RECORDS FOR THIS TASK:
_ _ _ _

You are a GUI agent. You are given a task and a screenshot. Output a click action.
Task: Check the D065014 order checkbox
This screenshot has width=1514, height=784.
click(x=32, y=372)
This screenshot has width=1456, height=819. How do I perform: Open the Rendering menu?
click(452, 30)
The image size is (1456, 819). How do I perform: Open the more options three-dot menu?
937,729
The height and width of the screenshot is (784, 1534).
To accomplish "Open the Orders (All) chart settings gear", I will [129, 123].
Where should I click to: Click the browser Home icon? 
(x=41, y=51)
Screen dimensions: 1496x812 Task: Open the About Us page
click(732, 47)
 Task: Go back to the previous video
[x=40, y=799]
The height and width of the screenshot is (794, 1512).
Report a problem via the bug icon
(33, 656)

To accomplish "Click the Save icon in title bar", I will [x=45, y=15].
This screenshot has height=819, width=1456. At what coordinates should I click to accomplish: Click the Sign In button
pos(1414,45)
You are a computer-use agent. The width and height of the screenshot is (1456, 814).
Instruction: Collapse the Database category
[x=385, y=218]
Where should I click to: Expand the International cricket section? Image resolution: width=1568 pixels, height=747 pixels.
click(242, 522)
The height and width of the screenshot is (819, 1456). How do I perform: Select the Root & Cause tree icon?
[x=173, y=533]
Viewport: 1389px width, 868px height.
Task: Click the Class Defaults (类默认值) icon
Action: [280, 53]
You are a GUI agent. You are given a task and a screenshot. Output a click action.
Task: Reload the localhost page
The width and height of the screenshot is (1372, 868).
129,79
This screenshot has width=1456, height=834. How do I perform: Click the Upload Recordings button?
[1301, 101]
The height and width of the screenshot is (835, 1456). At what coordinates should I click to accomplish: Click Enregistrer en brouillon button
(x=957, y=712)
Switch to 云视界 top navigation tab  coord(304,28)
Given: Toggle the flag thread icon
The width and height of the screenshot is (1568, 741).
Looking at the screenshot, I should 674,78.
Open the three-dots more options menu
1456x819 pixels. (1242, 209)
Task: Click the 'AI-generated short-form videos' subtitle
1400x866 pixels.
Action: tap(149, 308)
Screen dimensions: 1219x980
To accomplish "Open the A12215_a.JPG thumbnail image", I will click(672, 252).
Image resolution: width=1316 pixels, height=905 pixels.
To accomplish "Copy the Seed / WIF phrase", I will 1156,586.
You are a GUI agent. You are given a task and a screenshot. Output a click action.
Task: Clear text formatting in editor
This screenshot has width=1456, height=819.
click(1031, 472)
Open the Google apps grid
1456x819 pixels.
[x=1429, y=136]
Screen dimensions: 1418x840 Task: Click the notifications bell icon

_ _ _ _

DIRECTIONS FOR THIS TASK:
Set down the whole listing once more, precisely as written.

YOUR SOLUTION:
You are a GUI agent. You are given a task and a screenshot. Output a click action.
Task: Check the D065014 order checkbox
This screenshot has width=1514, height=784.
click(x=32, y=372)
This screenshot has width=1456, height=819. How do I perform: Open the Rendering menu?
click(452, 30)
The image size is (1456, 819). How do I perform: Open the more options three-dot menu?
937,729
The height and width of the screenshot is (784, 1534).
To accomplish "Open the Orders (All) chart settings gear", I will [129, 123].
Where should I click to: Click the browser Home icon? 
(x=41, y=51)
Screen dimensions: 1496x812 Task: Open the About Us page
click(732, 47)
 Task: Go back to the previous video
[x=40, y=799]
The height and width of the screenshot is (794, 1512).
Report a problem via the bug icon
(33, 656)

To accomplish "Click the Save icon in title bar", I will [x=45, y=15].
This screenshot has height=819, width=1456. At what coordinates should I click to accomplish: Click the Sign In button
pos(1414,45)
You are a computer-use agent. The width and height of the screenshot is (1456, 814).
Instruction: Collapse the Database category
[x=385, y=218]
Where should I click to: Expand the International cricket section? Image resolution: width=1568 pixels, height=747 pixels.
click(242, 522)
The height and width of the screenshot is (819, 1456). How do I perform: Select the Root & Cause tree icon?
[x=173, y=533]
Viewport: 1389px width, 868px height.
Task: Click the Class Defaults (类默认值) icon
Action: [280, 53]
You are a GUI agent. You are given a task and a screenshot. Output a click action.
Task: Reload the localhost page
The width and height of the screenshot is (1372, 868).
129,79
This screenshot has width=1456, height=834. How do I perform: Click the Upload Recordings button?
[1301, 101]
The height and width of the screenshot is (835, 1456). At what coordinates should I click to accomplish: Click Enregistrer en brouillon button
(x=957, y=712)
Switch to 云视界 top navigation tab  coord(304,28)
Given: Toggle the flag thread icon
The width and height of the screenshot is (1568, 741).
Looking at the screenshot, I should 674,78.
Open the three-dots more options menu
1456x819 pixels. (1242, 209)
Task: Click the 'AI-generated short-form videos' subtitle
1400x866 pixels.
Action: tap(149, 308)
Screen dimensions: 1219x980
To accomplish "Open the A12215_a.JPG thumbnail image", I will click(672, 252).
Image resolution: width=1316 pixels, height=905 pixels.
To accomplish "Copy the Seed / WIF phrase", I will 1156,586.
You are a GUI agent. You are given a task and a screenshot. Output a click action.
Task: Clear text formatting in editor
This screenshot has width=1456, height=819.
click(1031, 472)
Open the Google apps grid
1456x819 pixels.
[x=1429, y=136]
Screen dimensions: 1418x840 Task: Click the notifications bell icon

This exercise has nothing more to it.